Asia, Afghanistan, Bandaka Group

Publication Year: 1967.

Bandaka Group. The members of the Japanese R.C.C. II* Expedition were Shigeo Yasukawa, leader, Shiro Shirahata, Takeshi Ishii, Hiroshi Hotta, Gaiki Ohashi, Kunio Nagasawa and myself as deputy leader. Our advance party, Ishii and I, arrived at Kabul on July 3 and applied for permission to enter the Wakhan, but when refused by the Afghan government, we changed plans to climb around 22,450-foot Bandaka from the Munjan Pass, attempting the northeast ridge. The whole party left Kabul on July 16, traveled by car and truck through Kunduz, Taluquan, Faizabad and Jarm to Fazaratesaid. Starting on July 23, we walked first along the Anjuman River through Aulegeself, Rovert, Madan, Roisewalshue and Palwara villages, over the Nawashawer Pass, through Iskazele, Razele, Keron and Willy villages, over the Willy Pass, through Magnol village to the Munjan Pass.
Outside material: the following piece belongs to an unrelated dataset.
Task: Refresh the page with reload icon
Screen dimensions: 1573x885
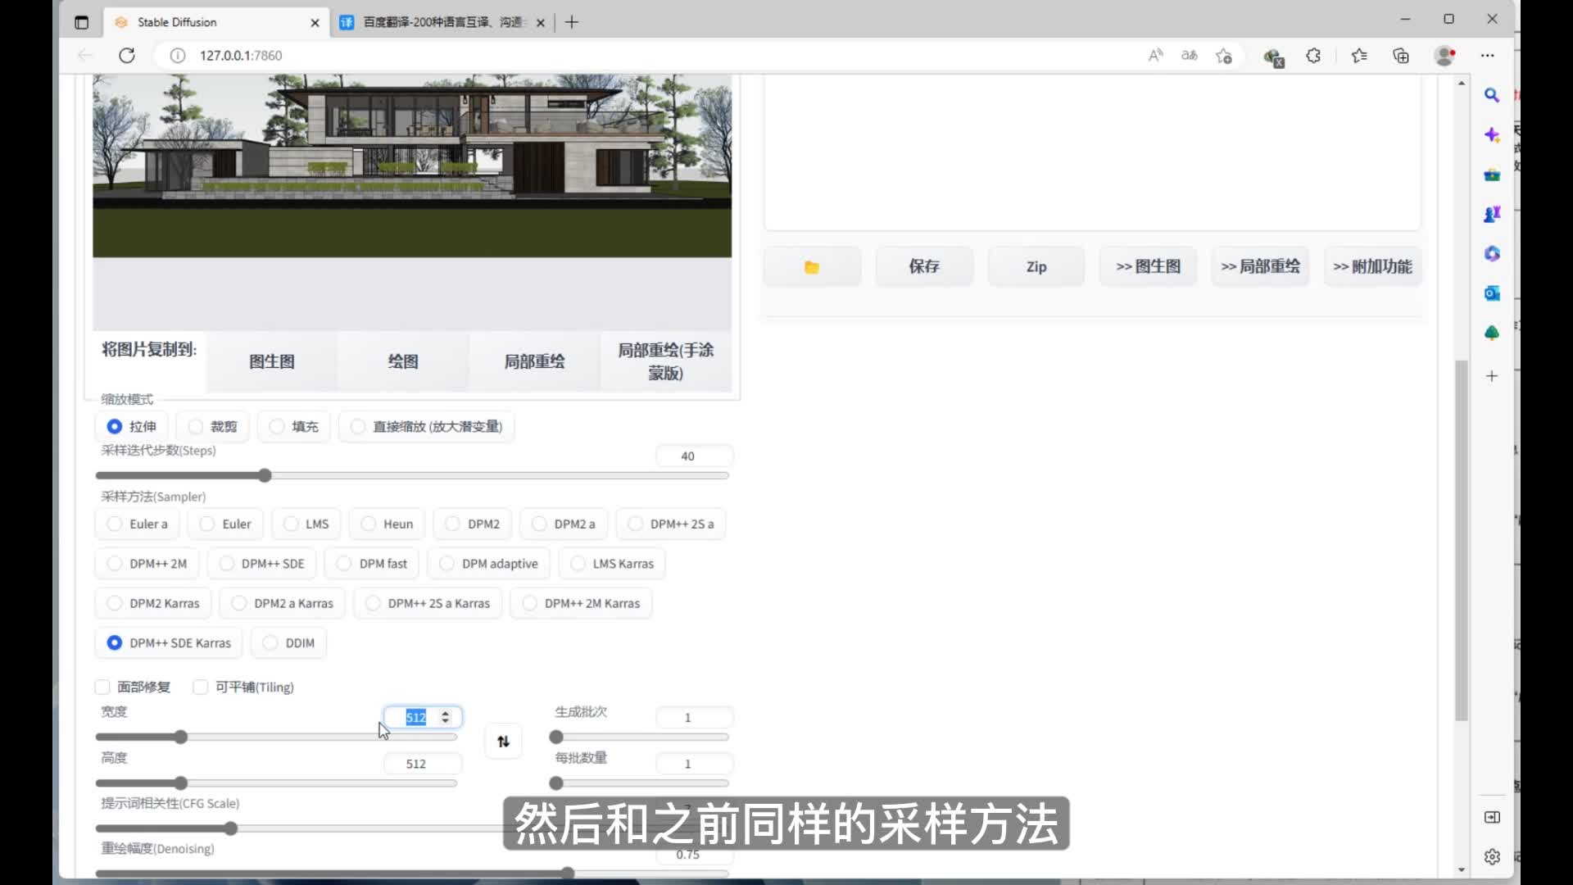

We pitched Base Camp on the pass at 12,650 feet near the English Manchester party on July 30. On August 1 we established Camp I at 14,500 feet below the northeast ridge of Bandaka, but on August 4 we gave this up, having climbed only 500 of the 4000 feet of the steep ice face. On August 6 Shirahata and I made the ascent of Koh-i-Sefe (16,800 feet) with the Manchester party, camping that night on top. This was east of Base Camp. Meanwhile the others took loads to Camp I at 13,500 feet near the right Munjan Glacier, southeast of Base Camp. On August 9 Yasukawa and Shirahata climbed Koh-i-August (16,470 feet) northeast of Base, while the others went to Camp I. On the 10th Hotta, Ishii, Nagasawa and Ohashi climbed Koh-i-Munjan North (17,717 feet). On August 11 Yasukawa and Shirahata climbed Koh-i-Quatre and Koh-i-Kiba, two peaks on the ridge that runs parallel to the Munjan River east of it. From Camp II at 16,075 feet on the Munjan Glacier, all except Yasukawa on August 13 climbed Koh-i-Munjan (18,143 feet), highest peak in the Munjan range. On August 15 Shirahata and Ishii made the second ascent of Koh-i-Hololgek ( 16,800 feet), due east of Camp I. The English had climbed it on August 8. We left Base Camp on August 17 and walked along the Sanglich River through Sanglich, Iskator to Zebak. We traveled by truck from Zebak through Balack, Faizabad, Taluquan to Kabul, where we arrived on August 22.

Ken Aoyagi, Japanese Alpine Club

*This stands for "Rock Climbing Club No. 2.” The first club was dissolved before the second war and after the war we organized R. C. C. II.—K. A.